Bagged scores are calculated by combining the predictions of the 8 folds and using the combined prediction to calculate the score. For regression problems the combined prediction is the mean of the predictions and for classification problems, it is the mean probability of each class. For detection problems, the combined prediction calculation is more complex. See the source code for more details.

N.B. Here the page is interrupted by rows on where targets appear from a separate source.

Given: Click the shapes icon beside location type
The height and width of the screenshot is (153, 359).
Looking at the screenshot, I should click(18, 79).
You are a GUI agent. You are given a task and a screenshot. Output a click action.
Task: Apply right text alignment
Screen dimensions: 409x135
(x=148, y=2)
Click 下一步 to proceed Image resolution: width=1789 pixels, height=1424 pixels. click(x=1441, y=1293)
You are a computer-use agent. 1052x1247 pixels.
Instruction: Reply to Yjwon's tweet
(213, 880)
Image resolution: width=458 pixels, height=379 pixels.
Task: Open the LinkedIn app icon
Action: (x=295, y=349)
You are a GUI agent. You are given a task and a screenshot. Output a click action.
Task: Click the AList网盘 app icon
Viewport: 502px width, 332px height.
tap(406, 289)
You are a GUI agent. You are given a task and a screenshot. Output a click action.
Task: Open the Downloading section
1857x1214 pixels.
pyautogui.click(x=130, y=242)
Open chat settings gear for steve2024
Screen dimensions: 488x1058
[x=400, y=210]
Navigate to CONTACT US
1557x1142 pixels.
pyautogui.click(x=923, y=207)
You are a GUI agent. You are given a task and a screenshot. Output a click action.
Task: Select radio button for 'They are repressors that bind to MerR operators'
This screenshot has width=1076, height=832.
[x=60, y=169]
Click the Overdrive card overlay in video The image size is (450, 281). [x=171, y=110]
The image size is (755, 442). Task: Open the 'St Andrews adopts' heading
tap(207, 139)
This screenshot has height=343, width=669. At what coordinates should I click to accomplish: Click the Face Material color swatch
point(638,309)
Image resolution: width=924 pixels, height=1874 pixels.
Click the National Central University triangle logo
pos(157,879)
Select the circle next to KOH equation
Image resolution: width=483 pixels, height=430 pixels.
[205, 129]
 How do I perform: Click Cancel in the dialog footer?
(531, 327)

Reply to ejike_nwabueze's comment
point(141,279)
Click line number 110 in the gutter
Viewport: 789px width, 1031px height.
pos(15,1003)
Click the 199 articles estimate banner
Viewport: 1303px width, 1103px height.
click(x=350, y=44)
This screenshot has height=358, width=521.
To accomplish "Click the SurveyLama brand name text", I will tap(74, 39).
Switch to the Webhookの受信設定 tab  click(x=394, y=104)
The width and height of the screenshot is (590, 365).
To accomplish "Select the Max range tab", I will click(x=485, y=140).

For example, the Titanic challenge aims to predict whether or not each passenger survived. For each CV fold, different survival predictions are made for the test data. This is because for each CV fold, the model is different as it was trained using different data. The probality of each classification (survived or did not survive), computed from the 8 CV models, is averaged for every sample in the test dataset. The classification label is then computed using the new averaged probabilities. This new ‘combined prediction’ is used to calculate the ‘bagged’ score. The validation bagged score is calculated similarly, though there is a slight variation because the validation datasets differ between each CV fold. Validation samples may or may not overlap between CV folds. In cases where a validation sample was present in only one CV fold, there is only one prediction for that sample. The combined prediction for this sample will simply be that single prediction.

Note that technically this is not what bagging means, but the name is used for historical reasons.

RAMP event submissions

The above scores are also calculated when you make a submission to a RAMP event on RAMP studio. However, only the mean cv validation score (i.e., valid  0.825 ± 0.0096 above) is shown on the public leaderboard. The mean cv test score is not shown as we wish to assess if the participants submissions generalise to the private test data. Providing them with the test score provides participants with a score to try and improve and may result in models that perform well on the test data because it is overfit for the test data.

Typically, the test score is used to officially rank the participants and are made public at the end of a RAMP event.